- A ministra do Planejamento, Simone Tebet, apresentou a Proposta de Emenda à Constituição (PEC) 66, que altera a contabilização dos precatórios.
- A proposta permite que apenas 10% do total devido em precatórios seja considerado na meta fiscal de 2027, em vez dos atuais 50% a 60%.
- A medida busca evitar um shutdown da máquina pública e garantir a continuidade dos serviços essenciais.
- Em 2023, o governo planeja pagar R$ 58,6 bilhões em precatórios dentro do limite de gastos e R$ 44,1 bilhões fora das regras fiscais.
- A mudança é vista como essencial para evitar um colapso nas contas públicas e garantir a sustentabilidade da dívida pública.
A ministra do Planejamento, Simone Tebet, apresentou a Proposta de Emenda à Constituição (PEC) 66, que visa alterar a contabilização dos precatórios, permitindo que um percentual menor seja considerado na meta fiscal de 2027. A medida busca evitar um possível shutdown da máquina pública, garantindo a continuidade dos serviços essenciais.
Tebet destacou que a proposta, em discussão no Congresso Nacional, facilita o cumprimento da meta fiscal, mas não isenta o governo de realizar ajustes no gasto público. A ministra enfatizou que a PEC representa uma política de Estado, com o objetivo de resolver estruturalmente o problema dos precatórios, que são dívidas da União decorrentes de processos judiciais.
Com a aprovação da PEC, a partir de 2027, apenas 10% do total devido em precatórios será contabilizado na meta fiscal, em contraste com os 50% a 60% considerados atualmente. Em 2023, o governo planeja pagar R$ 58,6 bilhões em precatórios dentro do limite de gastos e mais R$ 44,1 bilhões fora das regras fiscais. Para 2024, a previsão é de R$ 116 bilhões, com R$ 55 bilhões fora do teto.
Impacto nas Contas Públicas
A ministra ressaltou que a mudança é crucial para evitar um colapso nas contas públicas, já que as projeções indicam que a situação poderia se agravar em 2027. A meta para esse ano é de superávit de 0,50% do Produto Interno Bruto (PIB), com uma tolerância de 0,25%. A proposta também visa garantir a sustentabilidade da dívida pública, mantendo o arcabouço fiscal intacto.
Além disso, Tebet alertou que o limite de gastos é restritivo e não permitirá novas despesas. A discussão sobre o pacote de contenção de despesas para 2024 já demonstrou que não há espaço para revisões significativas até as eleições de 2026. A questão dos precatórios, portanto, precisa ser resolvida imediatamente, antes que o processo eleitoral interfira nas decisões.
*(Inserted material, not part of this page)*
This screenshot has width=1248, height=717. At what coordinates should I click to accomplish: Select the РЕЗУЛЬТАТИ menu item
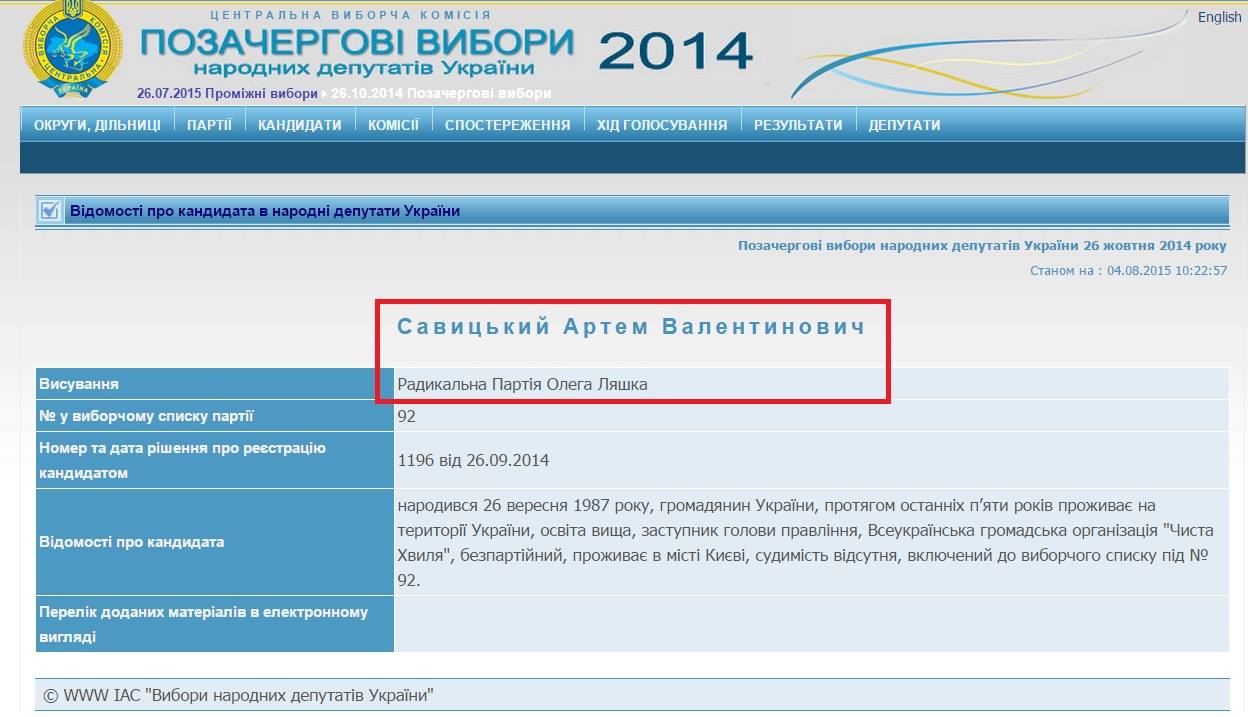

A ministra defendeu a exclusão dos precatórios do teto de gastos, considerando que se tratam de despesas imprevisíveis, que podem aumentar de forma inesperada. A PEC 66, segundo Tebet, é uma tentativa de estabilizar as contas públicas e evitar crises futuras, garantindo que o governo cumpra suas obrigações sem comprometer serviços essenciais.